Can you turn the listing, starting at its first line and ending at the line containing "tap(1398, 66)", into a numbered list without any blank lines?
◇ ◇ ◇
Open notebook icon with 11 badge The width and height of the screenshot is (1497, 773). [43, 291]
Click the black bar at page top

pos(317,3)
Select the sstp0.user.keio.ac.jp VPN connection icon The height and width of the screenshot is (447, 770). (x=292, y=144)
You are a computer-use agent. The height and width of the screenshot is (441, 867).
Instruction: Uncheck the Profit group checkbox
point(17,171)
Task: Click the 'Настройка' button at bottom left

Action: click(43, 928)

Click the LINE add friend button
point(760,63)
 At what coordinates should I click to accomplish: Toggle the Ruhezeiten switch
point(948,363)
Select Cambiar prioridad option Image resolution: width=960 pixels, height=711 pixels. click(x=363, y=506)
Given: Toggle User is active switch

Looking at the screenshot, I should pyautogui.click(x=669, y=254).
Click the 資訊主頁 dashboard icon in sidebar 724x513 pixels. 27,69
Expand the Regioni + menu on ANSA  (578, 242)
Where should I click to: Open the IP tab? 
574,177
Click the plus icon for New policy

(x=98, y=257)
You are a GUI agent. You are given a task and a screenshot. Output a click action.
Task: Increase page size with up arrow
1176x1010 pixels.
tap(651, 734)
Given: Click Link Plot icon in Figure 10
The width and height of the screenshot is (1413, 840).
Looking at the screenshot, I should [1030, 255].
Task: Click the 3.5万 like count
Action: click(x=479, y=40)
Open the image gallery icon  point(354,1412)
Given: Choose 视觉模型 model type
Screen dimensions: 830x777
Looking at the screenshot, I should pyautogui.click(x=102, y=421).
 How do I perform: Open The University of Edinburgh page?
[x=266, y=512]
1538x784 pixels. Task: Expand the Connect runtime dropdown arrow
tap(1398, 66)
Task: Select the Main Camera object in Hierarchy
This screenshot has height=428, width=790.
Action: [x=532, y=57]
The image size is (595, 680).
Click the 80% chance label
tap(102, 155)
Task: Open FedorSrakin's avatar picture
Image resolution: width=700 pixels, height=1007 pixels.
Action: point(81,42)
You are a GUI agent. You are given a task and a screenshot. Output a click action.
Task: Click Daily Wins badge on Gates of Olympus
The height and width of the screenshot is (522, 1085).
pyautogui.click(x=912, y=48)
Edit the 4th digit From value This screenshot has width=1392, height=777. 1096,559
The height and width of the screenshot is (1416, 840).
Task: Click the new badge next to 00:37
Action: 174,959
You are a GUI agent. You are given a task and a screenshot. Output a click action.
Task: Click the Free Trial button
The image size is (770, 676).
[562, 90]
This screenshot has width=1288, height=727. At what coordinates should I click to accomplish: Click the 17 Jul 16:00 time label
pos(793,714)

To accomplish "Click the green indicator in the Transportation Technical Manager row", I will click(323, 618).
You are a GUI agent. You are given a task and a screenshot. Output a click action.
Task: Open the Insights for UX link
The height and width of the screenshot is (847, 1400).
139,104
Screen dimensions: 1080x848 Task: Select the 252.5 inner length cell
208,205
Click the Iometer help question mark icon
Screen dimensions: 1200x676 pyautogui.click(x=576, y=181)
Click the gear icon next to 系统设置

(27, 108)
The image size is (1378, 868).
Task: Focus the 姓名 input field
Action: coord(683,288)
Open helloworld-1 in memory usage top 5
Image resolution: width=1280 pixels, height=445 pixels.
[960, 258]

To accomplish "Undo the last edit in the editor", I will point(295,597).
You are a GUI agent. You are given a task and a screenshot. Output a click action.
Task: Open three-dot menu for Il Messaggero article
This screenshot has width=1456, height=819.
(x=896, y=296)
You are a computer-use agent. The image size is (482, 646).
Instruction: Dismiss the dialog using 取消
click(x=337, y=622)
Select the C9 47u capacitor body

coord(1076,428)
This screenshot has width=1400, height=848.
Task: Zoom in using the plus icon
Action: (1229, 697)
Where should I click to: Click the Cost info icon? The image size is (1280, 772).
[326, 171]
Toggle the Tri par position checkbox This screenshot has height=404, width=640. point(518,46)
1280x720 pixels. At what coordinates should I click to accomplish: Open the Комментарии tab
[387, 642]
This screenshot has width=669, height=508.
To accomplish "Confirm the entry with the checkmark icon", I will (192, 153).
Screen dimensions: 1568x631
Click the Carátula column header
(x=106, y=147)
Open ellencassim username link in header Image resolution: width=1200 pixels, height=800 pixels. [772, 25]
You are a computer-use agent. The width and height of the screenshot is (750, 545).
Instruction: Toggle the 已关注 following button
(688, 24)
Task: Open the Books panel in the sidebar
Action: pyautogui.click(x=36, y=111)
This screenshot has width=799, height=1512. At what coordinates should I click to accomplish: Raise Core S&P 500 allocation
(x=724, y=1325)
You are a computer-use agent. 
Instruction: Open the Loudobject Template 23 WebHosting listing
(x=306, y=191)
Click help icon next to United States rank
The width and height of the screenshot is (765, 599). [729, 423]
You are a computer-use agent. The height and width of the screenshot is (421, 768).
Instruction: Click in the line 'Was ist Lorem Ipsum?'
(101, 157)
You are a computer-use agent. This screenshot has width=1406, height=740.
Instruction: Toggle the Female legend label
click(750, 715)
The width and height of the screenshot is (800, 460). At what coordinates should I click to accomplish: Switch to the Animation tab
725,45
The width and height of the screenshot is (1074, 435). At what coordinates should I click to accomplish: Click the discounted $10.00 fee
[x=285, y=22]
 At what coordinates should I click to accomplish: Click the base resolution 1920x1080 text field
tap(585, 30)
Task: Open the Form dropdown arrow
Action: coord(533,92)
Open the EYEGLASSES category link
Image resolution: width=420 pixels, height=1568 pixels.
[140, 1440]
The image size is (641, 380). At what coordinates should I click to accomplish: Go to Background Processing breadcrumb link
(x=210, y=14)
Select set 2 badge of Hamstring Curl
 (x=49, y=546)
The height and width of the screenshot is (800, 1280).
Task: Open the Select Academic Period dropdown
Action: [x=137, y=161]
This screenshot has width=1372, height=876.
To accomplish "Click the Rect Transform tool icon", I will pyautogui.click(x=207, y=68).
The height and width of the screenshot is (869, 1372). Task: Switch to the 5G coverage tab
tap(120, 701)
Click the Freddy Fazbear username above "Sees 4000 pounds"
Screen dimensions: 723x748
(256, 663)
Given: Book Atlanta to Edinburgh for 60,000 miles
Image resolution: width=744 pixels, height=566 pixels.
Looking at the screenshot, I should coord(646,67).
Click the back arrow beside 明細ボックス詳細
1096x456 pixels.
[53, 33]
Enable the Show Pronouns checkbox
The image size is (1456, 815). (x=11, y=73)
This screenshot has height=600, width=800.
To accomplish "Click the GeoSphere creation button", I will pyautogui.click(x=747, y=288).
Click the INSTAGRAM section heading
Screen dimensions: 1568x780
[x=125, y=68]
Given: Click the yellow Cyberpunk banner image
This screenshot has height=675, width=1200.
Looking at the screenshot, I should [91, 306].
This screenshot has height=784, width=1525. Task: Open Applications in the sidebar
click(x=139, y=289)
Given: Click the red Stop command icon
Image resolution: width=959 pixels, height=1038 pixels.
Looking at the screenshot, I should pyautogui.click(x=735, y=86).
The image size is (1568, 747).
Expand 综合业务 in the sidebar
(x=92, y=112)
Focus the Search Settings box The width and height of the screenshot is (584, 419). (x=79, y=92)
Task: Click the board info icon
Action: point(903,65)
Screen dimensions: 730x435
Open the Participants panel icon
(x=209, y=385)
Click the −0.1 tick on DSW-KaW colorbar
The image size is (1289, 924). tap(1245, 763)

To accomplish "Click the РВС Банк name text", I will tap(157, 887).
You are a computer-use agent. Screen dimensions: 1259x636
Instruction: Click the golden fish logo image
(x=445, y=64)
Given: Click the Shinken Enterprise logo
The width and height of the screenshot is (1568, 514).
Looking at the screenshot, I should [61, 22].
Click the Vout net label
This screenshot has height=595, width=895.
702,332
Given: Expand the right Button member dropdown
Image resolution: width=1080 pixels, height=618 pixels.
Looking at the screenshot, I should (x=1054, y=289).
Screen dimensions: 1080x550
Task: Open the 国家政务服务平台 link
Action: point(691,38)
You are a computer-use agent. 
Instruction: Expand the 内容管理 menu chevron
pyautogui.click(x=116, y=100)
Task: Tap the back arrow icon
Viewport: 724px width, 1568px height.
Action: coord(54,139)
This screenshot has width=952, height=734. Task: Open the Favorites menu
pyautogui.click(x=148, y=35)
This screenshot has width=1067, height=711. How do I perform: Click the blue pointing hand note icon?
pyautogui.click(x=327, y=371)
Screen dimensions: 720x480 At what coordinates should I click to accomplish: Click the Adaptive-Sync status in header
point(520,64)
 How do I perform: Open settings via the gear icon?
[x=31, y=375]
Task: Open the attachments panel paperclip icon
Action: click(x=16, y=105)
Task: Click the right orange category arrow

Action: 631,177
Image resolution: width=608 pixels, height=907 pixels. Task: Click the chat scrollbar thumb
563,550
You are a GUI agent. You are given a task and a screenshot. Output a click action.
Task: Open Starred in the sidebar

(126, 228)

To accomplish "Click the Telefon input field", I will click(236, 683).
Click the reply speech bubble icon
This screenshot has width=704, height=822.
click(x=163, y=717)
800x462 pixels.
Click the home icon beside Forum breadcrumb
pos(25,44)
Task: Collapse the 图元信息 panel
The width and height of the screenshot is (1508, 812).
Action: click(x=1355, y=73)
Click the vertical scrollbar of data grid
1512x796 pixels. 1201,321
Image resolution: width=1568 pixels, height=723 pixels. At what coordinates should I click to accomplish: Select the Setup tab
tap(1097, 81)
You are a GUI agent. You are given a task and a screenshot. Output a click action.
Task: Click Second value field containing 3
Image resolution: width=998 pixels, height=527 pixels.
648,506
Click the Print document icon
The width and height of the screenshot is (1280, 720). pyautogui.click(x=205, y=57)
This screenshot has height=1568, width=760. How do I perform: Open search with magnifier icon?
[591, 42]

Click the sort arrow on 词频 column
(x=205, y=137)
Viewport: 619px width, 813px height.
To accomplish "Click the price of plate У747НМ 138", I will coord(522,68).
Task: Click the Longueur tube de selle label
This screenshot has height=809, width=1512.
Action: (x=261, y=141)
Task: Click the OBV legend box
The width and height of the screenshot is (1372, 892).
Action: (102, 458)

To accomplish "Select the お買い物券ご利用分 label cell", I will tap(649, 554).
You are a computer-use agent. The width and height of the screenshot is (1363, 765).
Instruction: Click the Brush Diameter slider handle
◇ ◇ ◇
### Exercise result:
1. Open notebook icon with 11 badge The width and height of the screenshot is (1497, 773). [43, 291]
2. Click the black bar at page top
3. pos(317,3)
4. Select the sstp0.user.keio.ac.jp VPN connection icon The height and width of the screenshot is (447, 770). (x=292, y=144)
5. You are a computer-use agent. The height and width of the screenshot is (441, 867).
6. Instruction: Uncheck the Profit group checkbox
7. point(17,171)
8. Task: Click the 'Настройка' button at bottom left
9. Action: click(43, 928)
10. Click the LINE add friend button
11. point(760,63)
12.  At what coordinates should I click to accomplish: Toggle the Ruhezeiten switch
13. point(948,363)
14. Select Cambiar prioridad option Image resolution: width=960 pixels, height=711 pixels. click(x=363, y=506)
15. Given: Toggle User is active switch
16. Looking at the screenshot, I should pyautogui.click(x=669, y=254).
17. Click the 資訊主頁 dashboard icon in sidebar 724x513 pixels. 27,69
18. Expand the Regioni + menu on ANSA  (578, 242)
19. Where should I click to: Open the IP tab? 
20. 574,177
21. Click the plus icon for New policy
22. (x=98, y=257)
23. You are a GUI agent. You are given a task and a screenshot. Output a click action.
24. Task: Increase page size with up arrow
25. 1176x1010 pixels.
26. tap(651, 734)
27. Given: Click Link Plot icon in Figure 10
28. The width and height of the screenshot is (1413, 840).
29. Looking at the screenshot, I should [1030, 255].
30. Task: Click the 3.5万 like count
31. Action: click(x=479, y=40)
32. Open the image gallery icon  point(354,1412)
33. Given: Choose 视觉模型 model type
34. Screen dimensions: 830x777
35. Looking at the screenshot, I should pyautogui.click(x=102, y=421).
36.  How do I perform: Open The University of Edinburgh page?
37. [x=266, y=512]
38. 1538x784 pixels. Task: Expand the Connect runtime dropdown arrow
39. tap(1398, 66)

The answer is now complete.